Now all we need is a box that keeps our brain working long enough for a cyborg transplant. Sounds routine enough.
Humans are extending current biological limitations, and in the next few decades what it means to be human might change considerably.
At first glance these questions might sound inflammatory and hyperbolic, or perhaps surreal and sci-fi, but don’t be fooled: In the next decade, given the continued acceleration of computer technology and bio medicine, we will be forced to confront these questions and attempt to find some answer.
Through genetic engineering, nano tech, cloning, and other emerging technologies, eternal life may soon be possible.
So what will happen when we finally craft a computer with greater-than-human intelligence? (the technological singularity).

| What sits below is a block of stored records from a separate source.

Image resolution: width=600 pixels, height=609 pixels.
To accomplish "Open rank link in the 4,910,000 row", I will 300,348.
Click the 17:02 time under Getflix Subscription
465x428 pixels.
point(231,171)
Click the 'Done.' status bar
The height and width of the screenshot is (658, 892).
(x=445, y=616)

If every human on Earth suddenly stopped dying, overpopulation would trigger a very rapid and very dramatic socioeconomic disaster. Unless we stopped giving birth to babies, of course, but that merely rips open another can of worms: Without birth and death, would society and humanity continue to grow and evolve, or would it stagnate, suffocated by the accumulated ego of intellectuals and demagogues who just will not die?
Likewise, if only the rich have access to intelligence and strength-boosting drugs and technologies, what would happen to society? Should everyone have the right to boost their intellect? Would society still operate smoothly if everyone had an IQ of 300 and five doctorate degrees?

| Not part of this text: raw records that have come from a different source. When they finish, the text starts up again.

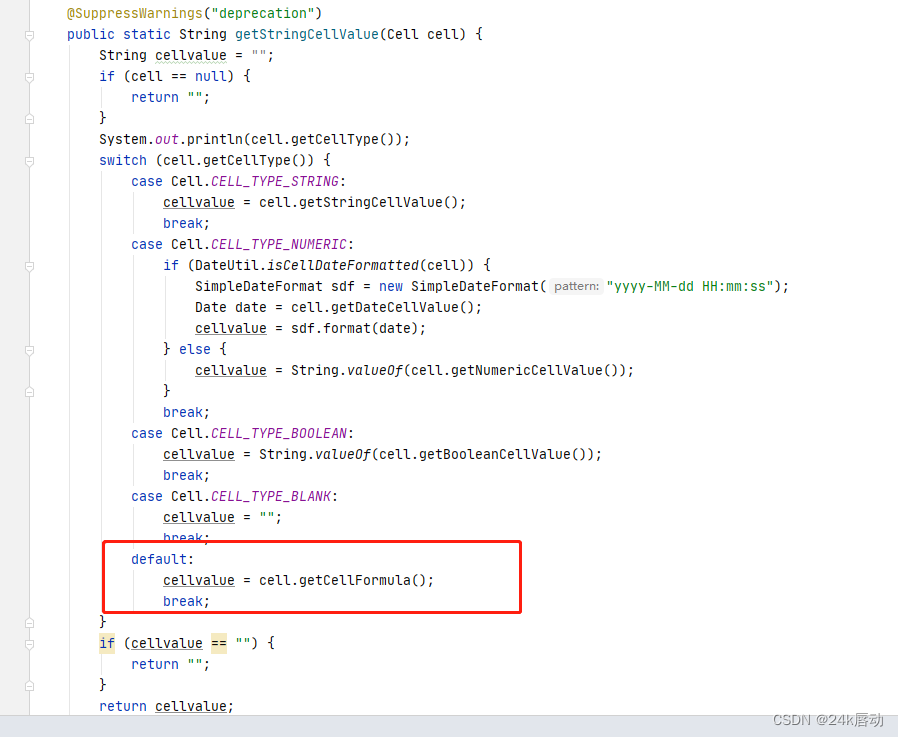Place caret on the cellvalue variable declaration
Image resolution: width=898 pixels, height=737 pixels.
(x=191, y=55)
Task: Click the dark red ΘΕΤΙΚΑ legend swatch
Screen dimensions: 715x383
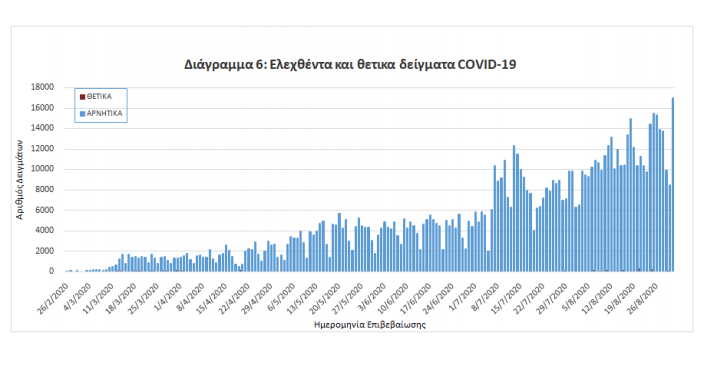Action: coord(83,97)
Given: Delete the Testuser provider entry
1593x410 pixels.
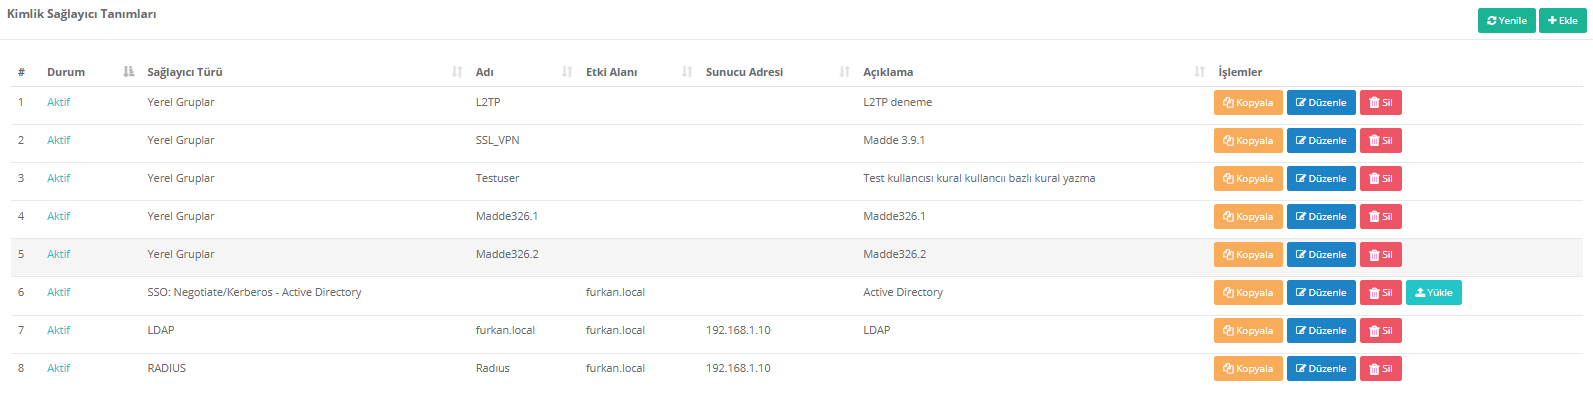Looking at the screenshot, I should [1380, 179].
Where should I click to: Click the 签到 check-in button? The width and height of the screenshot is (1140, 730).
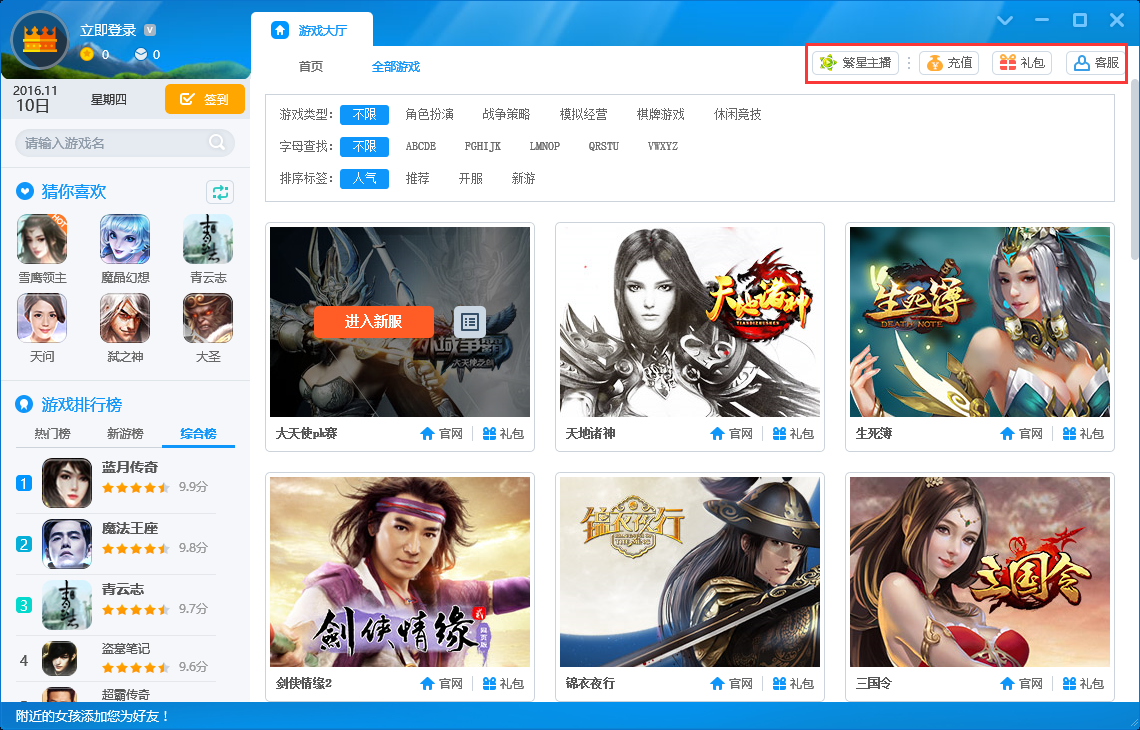[x=204, y=100]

Humans have always used technology, but never has society been so intrinsically linked and underpinned by it as is to days Society.
As we have seen in just the last few years, with the advent of the smart phone and ubiquitous high-speed mobile networks, just a handful of new technologies now have the power to completely change how we interact with the world and people around us.

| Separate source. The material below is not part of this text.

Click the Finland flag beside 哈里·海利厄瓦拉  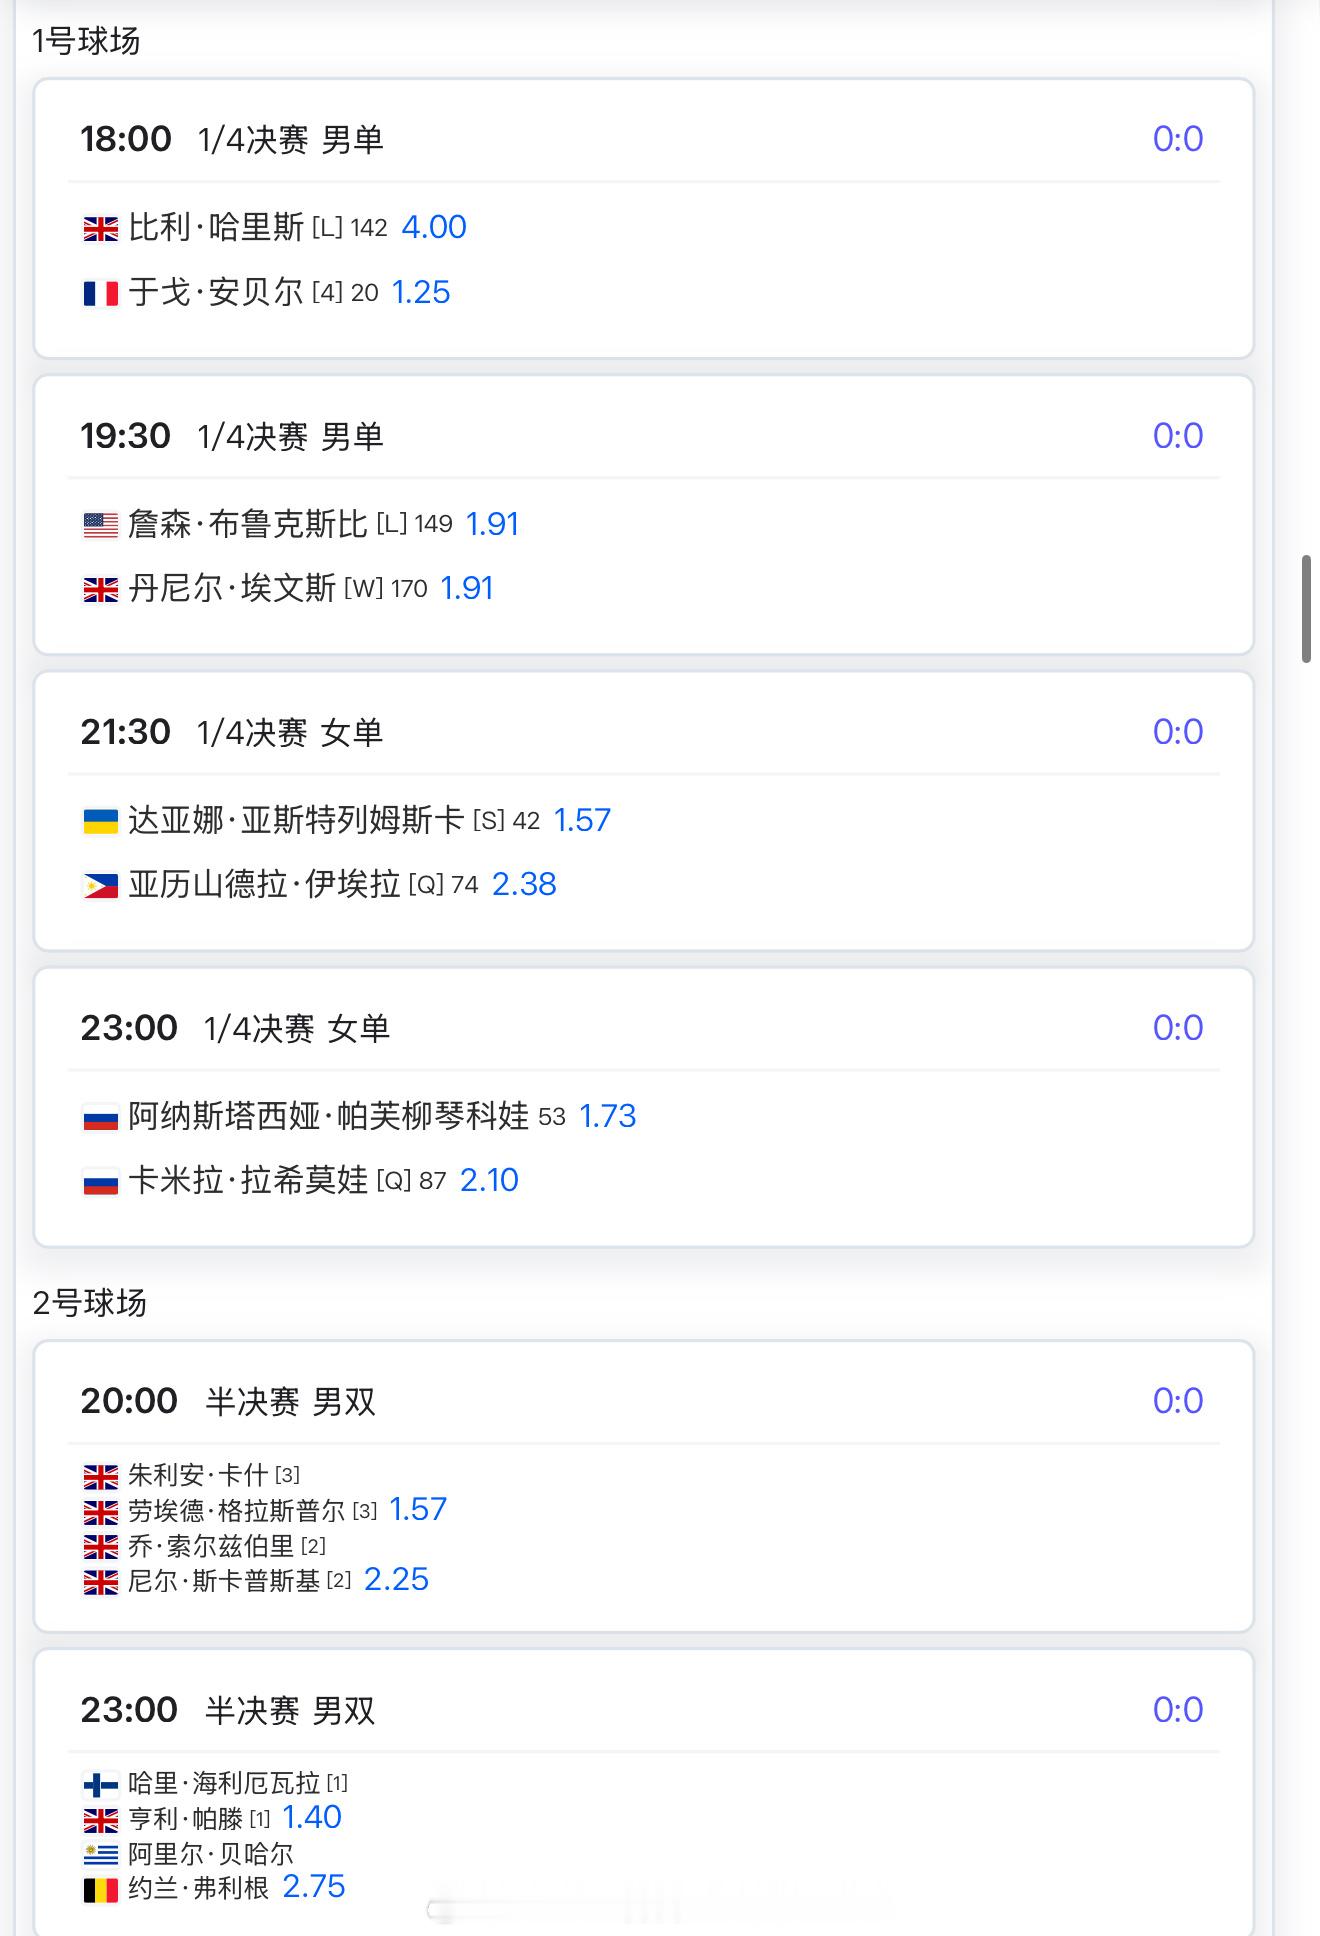pos(100,1784)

In just the last 100 years, we’ve doubled our life span again, created bionic eyes and powered exoskeletons, begun to understand how the human brain actually works, and started to make serious headway with boosting intellectual and physical prowess. Trans cranial direct current stimulation is being used to boost cranial capacity, and as we’ve seen in recent years, sportspeople have definitely shown the efficacy of physical doping.
If you were born 500 years ago, odds are that you wouldn’t experience a single societal-shifting technology in your lifetime — today, a 40-year-old will have lived through the creation of the PC, the internet, the smart phone, and brain implants, to name just a few life-changing technologies.
Just think about how many industries and jobs have been obliterated or subsumed by the arrival of the digital computer, and it’s easy to see why we’re wary of transhumanist technologies that will change the very fabric of human civilization.
That all changes with the children of today, however.
To them, anything that isn’t computerized, digital, and touch-enabled seems unnatural. To them, the smart phone is already an extension of the brain; to them, mind uploading, bionic implants and augmentations, and powered exoskeletons will just be par for the course. To them, transhumanism will just seem like natural evolution — and anyone who doesn’t follow suit, just like those fuddy-duddies who still don’t have a smart phone, will seem thoroughly inhuman.
For the children of tomorrow, living through a series of disruptive technologies that completely change their lives will be the norm.